---------- EXCERPT TO READ

Cauloramphus disjunctus

Scientific classification
- Kingdom: Animalia
- Phylum: Bryozoa
- Class: Gymnolaemata
- Order: Cheilostomatida
- Family: Calloporidae
- Genus: Cauloramphus
- Species: C. disjunctus
- Binomial name: Cauloramphus disjunctus Canu & Bassler, 1929

= Cauloramphus disjunctus =

- Genus: Cauloramphus
- Species: disjunctus
- Authority: Canu & Bassler, 1929

Species of moss animal

Cauloramphus disjunctus is a species of small colonial bryozoan found encrusting rocks in shallow parts of the sea near Japan. Fossils of this species have been found that date back a million years.

==Description==
Colonies of Cauloramphus disjunctus encrust rocks and grow to a diameter of about 1 cm. Each colony consists of a number of interlinked polyps with each individual reaching a length of about 0.5 mm. The epidermis secretes a hard exoskeleton which protects and supports the trunks of the polyps and the whole colony resembles an encrusting lichen. Each polyp has a lophophore, a feeding organ with tentacles, which is extended to feed but can be everted and drawn back inside the trunk. Each polyp is surrounded by a ring of protective spines which resemble eyelashes. The specific name "disjunctus" refers to the fact that the polyps are widely spaced but joined to neighbouring polyps through tubular channels, an unusual feature for this group of bryozoans.

--------------------
---------- EXTRACTED RECORDS

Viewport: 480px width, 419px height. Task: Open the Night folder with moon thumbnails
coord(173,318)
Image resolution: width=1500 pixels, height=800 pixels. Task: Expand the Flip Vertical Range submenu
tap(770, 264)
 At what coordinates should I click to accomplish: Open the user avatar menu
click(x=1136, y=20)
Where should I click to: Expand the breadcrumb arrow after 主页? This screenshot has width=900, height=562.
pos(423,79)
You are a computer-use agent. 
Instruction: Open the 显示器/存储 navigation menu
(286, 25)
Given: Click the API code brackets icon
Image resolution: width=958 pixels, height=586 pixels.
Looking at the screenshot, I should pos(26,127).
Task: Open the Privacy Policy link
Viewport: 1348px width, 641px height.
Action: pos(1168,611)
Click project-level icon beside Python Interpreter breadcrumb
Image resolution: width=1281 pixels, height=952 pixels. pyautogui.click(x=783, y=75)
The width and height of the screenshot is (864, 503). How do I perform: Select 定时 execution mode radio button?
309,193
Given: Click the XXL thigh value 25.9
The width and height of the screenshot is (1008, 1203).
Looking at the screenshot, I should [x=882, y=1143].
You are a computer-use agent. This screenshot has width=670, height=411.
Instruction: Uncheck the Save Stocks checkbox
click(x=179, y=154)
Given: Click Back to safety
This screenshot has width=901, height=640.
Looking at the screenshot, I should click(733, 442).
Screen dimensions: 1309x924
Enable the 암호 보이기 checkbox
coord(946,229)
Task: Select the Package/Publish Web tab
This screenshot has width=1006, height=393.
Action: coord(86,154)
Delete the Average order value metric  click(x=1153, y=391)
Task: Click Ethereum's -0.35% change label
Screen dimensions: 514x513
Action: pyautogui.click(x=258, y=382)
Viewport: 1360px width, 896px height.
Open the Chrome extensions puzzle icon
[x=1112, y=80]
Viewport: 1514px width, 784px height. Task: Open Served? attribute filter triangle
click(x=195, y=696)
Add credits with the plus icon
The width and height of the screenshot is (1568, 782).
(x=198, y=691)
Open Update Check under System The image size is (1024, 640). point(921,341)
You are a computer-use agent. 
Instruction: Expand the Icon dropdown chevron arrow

--------------------

*WHAT TO DO*
Can you repeat word for word everything in the Cauloramphus disjunctus text from "Species of moss" down to "a million years."? The data stands apart from the Cauloramphus disjunctus text.

*ANSWER TO THIS TASK*
Species of moss animal

Cauloramphus disjunctus is a species of small colonial bryozoan found encrusting rocks in shallow parts of the sea near Japan. Fossils of this species have been found that date back a million years.